━━━━━ MATERIAL PROVIDED ━━━━━

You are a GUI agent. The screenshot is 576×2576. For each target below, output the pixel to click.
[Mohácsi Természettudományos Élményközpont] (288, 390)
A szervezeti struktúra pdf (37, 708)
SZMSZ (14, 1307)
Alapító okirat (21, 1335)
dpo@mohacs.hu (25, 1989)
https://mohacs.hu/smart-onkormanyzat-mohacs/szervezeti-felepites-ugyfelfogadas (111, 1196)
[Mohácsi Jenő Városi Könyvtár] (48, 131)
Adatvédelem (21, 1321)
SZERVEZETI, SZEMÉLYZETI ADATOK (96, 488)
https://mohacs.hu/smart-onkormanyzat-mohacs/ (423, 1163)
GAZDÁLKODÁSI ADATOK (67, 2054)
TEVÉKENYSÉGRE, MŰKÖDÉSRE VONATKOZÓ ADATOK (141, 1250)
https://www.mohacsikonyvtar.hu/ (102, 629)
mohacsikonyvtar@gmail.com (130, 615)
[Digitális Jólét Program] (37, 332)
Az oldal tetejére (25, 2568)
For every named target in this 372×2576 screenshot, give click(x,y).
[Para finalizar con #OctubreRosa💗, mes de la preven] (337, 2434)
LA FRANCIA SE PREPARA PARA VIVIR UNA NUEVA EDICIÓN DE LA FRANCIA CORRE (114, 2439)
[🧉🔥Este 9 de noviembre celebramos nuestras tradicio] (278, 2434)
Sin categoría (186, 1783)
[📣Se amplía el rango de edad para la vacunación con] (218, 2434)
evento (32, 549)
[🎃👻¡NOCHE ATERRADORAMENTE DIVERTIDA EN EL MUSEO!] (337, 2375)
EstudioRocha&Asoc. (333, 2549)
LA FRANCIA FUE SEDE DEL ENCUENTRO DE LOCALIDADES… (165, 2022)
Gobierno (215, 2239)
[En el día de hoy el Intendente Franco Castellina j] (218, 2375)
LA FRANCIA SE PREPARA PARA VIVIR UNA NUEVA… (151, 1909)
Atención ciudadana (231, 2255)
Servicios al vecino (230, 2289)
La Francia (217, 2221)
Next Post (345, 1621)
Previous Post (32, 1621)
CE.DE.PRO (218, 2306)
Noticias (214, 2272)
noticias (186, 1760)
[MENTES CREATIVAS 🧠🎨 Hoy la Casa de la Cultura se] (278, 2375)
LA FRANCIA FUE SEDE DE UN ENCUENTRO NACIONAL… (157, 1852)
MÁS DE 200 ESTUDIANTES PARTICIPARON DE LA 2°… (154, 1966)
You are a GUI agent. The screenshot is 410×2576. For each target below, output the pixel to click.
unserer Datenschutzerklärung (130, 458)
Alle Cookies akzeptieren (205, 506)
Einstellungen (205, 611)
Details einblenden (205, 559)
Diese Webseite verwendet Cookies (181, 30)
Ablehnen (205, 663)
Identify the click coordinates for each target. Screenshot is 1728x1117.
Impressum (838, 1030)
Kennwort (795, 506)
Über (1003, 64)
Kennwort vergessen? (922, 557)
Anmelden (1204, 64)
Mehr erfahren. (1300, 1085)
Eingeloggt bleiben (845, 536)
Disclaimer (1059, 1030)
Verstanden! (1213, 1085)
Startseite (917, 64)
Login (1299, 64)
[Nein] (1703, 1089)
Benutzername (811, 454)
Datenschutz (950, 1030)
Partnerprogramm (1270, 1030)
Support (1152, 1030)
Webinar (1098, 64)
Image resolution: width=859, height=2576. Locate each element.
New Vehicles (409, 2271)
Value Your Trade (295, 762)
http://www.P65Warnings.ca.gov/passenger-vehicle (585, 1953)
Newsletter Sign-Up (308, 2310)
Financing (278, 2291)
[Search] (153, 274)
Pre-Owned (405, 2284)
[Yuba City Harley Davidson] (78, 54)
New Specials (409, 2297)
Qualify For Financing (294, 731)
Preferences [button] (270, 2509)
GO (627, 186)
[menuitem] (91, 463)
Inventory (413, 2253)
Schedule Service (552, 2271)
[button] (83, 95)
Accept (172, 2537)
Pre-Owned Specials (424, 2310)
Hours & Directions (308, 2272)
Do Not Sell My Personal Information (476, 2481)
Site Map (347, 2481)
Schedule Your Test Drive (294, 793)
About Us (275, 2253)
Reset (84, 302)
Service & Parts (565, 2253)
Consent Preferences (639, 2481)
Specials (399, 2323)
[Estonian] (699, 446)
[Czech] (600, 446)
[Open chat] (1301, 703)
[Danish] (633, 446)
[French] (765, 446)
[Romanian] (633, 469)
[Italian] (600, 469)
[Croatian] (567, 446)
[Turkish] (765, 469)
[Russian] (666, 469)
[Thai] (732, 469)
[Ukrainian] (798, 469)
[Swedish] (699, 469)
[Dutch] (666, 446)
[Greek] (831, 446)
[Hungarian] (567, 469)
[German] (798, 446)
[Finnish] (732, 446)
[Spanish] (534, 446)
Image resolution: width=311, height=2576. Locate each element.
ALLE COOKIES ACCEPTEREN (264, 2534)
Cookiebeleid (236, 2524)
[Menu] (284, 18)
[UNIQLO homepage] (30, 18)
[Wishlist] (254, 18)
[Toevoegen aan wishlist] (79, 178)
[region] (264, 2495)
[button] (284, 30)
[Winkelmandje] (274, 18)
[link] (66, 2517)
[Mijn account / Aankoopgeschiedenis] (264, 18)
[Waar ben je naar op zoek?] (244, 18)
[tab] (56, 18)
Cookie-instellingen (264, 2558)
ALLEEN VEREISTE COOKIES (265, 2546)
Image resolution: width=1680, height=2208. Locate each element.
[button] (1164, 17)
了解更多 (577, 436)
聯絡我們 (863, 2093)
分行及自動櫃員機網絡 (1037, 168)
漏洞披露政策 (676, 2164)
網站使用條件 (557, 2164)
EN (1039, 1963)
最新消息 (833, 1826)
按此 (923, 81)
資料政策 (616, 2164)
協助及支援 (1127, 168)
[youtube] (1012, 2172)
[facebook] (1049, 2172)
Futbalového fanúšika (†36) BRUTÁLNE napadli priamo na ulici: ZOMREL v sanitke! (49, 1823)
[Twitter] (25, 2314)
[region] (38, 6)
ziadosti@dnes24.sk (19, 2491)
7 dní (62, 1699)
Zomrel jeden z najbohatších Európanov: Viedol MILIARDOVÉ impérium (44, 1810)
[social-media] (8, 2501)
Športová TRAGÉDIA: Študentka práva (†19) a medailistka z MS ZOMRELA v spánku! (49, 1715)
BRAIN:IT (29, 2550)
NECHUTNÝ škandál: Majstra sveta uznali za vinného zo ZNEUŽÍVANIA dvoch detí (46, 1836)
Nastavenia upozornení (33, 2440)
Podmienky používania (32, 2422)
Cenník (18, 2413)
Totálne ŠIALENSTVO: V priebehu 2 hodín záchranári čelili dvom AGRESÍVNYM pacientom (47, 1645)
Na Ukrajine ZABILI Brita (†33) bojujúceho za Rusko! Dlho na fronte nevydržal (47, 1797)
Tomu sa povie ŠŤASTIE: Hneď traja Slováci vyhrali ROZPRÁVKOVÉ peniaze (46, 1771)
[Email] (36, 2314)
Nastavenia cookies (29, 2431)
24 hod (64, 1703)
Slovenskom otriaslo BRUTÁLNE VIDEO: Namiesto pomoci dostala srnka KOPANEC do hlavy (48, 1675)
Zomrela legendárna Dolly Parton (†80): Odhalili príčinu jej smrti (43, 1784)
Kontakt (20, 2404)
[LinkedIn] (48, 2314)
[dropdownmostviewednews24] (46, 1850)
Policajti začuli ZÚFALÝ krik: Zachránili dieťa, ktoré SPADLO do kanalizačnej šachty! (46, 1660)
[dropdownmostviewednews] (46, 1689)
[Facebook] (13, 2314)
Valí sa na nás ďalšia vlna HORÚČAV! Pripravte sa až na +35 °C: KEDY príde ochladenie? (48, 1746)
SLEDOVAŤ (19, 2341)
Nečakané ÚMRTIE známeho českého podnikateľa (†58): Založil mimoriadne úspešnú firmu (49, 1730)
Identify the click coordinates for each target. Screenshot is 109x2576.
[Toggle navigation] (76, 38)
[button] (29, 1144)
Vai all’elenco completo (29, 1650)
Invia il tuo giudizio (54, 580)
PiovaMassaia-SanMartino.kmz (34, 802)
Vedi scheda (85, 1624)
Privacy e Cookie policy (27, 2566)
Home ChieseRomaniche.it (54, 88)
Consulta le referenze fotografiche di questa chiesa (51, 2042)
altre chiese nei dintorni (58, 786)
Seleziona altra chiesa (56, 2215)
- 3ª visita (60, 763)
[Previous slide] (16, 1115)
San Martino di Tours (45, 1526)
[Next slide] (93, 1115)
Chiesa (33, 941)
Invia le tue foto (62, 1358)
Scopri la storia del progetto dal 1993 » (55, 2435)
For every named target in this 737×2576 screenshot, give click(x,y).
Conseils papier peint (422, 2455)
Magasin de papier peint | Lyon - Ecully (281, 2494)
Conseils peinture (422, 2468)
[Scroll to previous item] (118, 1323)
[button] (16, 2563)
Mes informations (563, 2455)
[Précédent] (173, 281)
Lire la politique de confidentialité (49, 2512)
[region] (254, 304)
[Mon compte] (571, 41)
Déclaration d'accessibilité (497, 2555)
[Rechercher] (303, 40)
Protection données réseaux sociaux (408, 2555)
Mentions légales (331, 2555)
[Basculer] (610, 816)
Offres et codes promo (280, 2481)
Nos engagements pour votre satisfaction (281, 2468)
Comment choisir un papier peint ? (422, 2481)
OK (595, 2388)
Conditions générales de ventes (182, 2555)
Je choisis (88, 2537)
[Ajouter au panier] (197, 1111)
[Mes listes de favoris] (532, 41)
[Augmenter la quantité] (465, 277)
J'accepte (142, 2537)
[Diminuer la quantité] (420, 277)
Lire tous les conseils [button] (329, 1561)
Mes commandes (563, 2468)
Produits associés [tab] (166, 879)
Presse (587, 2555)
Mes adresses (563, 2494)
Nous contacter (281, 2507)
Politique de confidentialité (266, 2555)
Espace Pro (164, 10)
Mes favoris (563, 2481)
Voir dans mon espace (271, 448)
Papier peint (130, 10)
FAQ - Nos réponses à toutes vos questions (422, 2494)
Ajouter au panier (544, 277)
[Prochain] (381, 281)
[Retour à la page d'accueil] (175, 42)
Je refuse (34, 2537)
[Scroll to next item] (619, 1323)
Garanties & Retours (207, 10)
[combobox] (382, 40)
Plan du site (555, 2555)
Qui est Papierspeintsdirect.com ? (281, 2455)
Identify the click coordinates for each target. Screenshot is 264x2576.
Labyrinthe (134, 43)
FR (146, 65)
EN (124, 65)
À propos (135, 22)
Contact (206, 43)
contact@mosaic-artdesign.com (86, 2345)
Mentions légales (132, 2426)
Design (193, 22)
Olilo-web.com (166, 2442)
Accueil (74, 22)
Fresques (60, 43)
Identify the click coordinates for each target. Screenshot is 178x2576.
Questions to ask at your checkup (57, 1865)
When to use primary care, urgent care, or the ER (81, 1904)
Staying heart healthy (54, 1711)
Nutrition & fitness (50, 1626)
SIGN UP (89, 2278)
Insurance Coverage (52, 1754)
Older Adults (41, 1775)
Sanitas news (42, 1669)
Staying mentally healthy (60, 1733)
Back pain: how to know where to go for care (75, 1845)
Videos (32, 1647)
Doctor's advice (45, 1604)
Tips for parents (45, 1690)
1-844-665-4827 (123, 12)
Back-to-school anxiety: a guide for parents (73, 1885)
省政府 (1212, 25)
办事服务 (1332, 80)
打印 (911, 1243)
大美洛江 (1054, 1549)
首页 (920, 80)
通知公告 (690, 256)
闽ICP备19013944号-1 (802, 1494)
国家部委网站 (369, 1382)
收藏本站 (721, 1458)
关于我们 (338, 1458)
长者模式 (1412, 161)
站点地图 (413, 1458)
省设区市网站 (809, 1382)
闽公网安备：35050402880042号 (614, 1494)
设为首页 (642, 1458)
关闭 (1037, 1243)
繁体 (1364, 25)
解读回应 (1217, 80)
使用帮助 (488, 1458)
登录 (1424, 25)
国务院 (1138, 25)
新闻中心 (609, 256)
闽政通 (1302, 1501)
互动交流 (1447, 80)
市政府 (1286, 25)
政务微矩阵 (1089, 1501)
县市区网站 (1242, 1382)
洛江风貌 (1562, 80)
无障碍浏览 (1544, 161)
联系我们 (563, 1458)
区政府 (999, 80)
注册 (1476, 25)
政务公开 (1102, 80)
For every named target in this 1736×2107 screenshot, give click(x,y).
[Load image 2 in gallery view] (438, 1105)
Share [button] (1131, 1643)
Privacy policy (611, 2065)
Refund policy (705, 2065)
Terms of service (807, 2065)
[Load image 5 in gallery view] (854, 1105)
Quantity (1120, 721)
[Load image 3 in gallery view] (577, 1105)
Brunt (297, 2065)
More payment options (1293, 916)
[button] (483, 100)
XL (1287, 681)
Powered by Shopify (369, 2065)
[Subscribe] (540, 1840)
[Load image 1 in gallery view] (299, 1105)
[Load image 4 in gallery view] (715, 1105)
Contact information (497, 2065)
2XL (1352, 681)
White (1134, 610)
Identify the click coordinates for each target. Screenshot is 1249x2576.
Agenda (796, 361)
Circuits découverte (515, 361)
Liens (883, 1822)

━━━━━

◆ ABOUT THIS TASK ◆
All lines of the records above with the word "Load" in them are to be copied.

◆ EXPECTED OUTPUT ◆
[Load image 2 in gallery view] (438, 1105)
[Load image 5 in gallery view] (854, 1105)
[Load image 3 in gallery view] (577, 1105)
[Load image 1 in gallery view] (299, 1105)
[Load image 4 in gallery view] (715, 1105)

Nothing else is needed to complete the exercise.